Participants expressed that the experience of uncertainty was hard to handle and was a cause of distress. Many patients/carers reported that they lived in fear while waiting for diagnosis. A few patients felt that the delays caused their tumours to grow while they were waiting, which led to worse outcomes. One patient reported contemplating not having any further investigations as he was frustrated with the perceived delays.
“And it was just near the end that I felt like oh my god please can we get something going, because I was really well aware of the fact there was really something there then, and I just wanted something to start”. (63, female, regional town)
Patient advocacy, psychosocial support, and care co-ordination during the referral process:
Although most participants were content with the management advised by their GPs, some of them demanded investigations and specialist referrals. One of the carers, who was a retired nurse, requested an urgent chest x-ray for her husband who was being treated for pneumonia. Participants also spoke positively about experiences where they perceived that their HCPs advocated for them to access a needed resource or to connect them with another HCP.
“It wasn’t severe, just in the back of my mind being a nurse, I thought no let’s clarify that. And it was me that persevered with our GP to say look he needs an x ray, the second time I went with him and insisted. And he had one and obviously I’m very glad he did.” (carer, female, urban)
Although most of the patients did not have access to cancer care coordinators, one patient reflected that her appointments were made quicker with the help of a care coordinator.

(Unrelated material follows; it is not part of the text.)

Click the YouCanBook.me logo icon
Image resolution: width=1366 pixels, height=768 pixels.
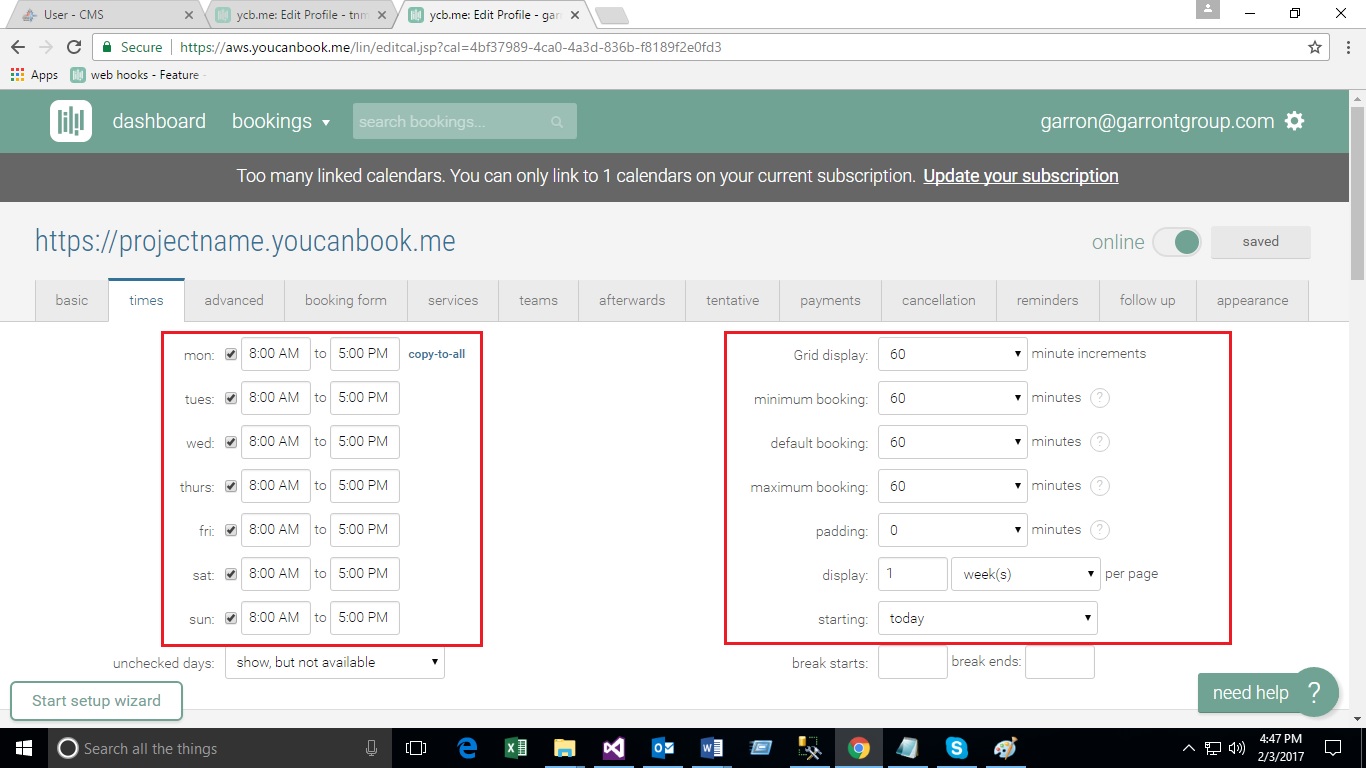pos(71,121)
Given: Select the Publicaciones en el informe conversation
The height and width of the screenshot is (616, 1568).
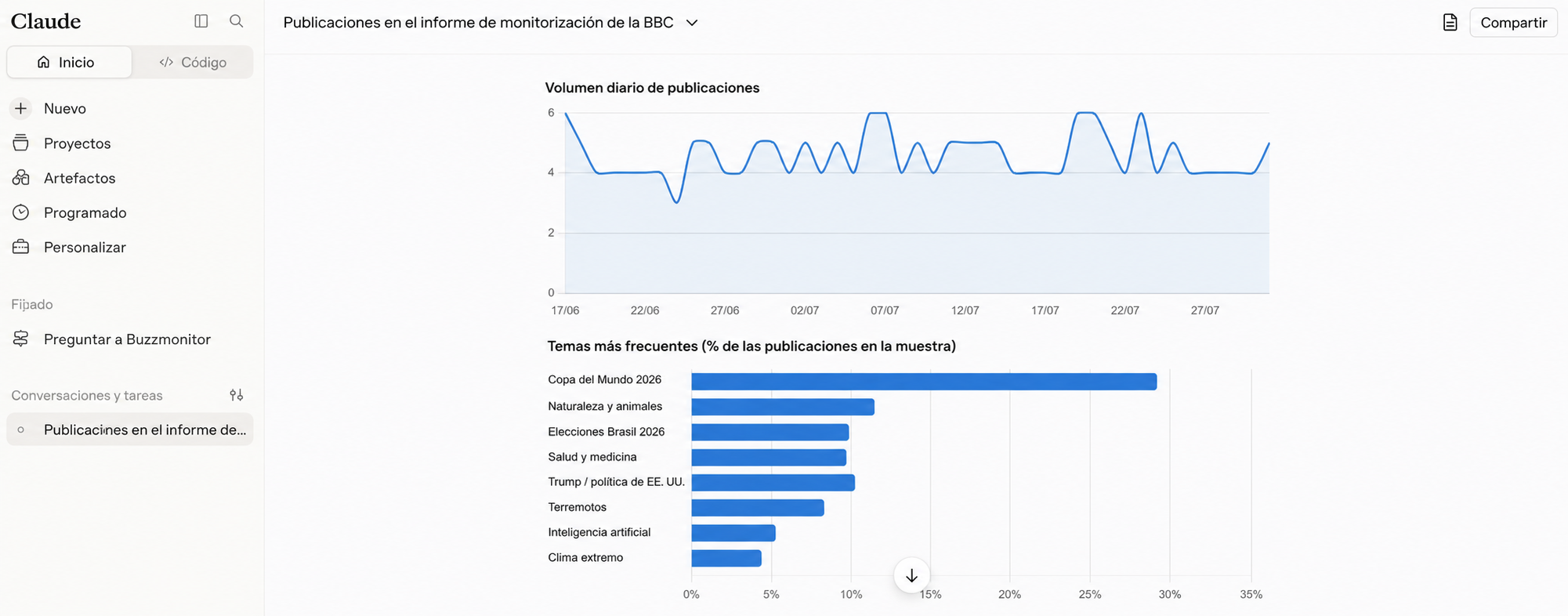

Two participants who live in regional areas would have preferred all their appointments early in the morning, so that they could drive back home on the same day. Sometimes, a breach in continuity of care happened when patient was transferred from one hospital to another.
“Then I got handed over to a number of other doctors. And um… yeah so come November when it all finished, there was no indication of appointment follow-ups or scan or anything. And that’s where they fell down there a little bit.” (62, male, urban)
Many patients and carers received good support from next of kin and friends. They received valuable emotional, financial, and practical support at home and while accessing health care. Although we did not explicitly ask the participants about referral for psycho-social services, one carer mentioned receiving help from a support worker in taking the patient to appointments.
“I’m his carer, but we do have a support worker that started in the last few years, because things were getting a bit much for me in the way of heavy work and things. I’ll go to the doctors’ meetings in the morning, and then I go and do what I need to do while [name] stays with him.” (carer, female, urban)
Satisfaction with the referral pathway depended on multiple factors:
Nine of the participants reported that they were very satisfied with their referral process. Despite being a difficult time, they felt that they had the best possible care and could not suggest any improvements. Three participants and their carers were not satisfied with the referral process and suggested improvements. One of them felt that it was important to have continuity of their management and one specialist who will communicate with them all the time and who can be trusted and understood. Although most patients were satisfied with how the public health system works, one patient mentioned that she had bad experiences in public hospitals previously. Using telehealth consultations improved satisfaction for regional/rural patients, with a preference for video link rather than telephone expressed.
“The whole hospital has been great. The nurses at the CT scan and the radiology and everything like that, they’re all lovely people.” (67, male, urban)
“Unless it’s like remote telemedicine or whatever, and then do it on a video link, do not do it just on a god damn mobile phone” (61, male, urban).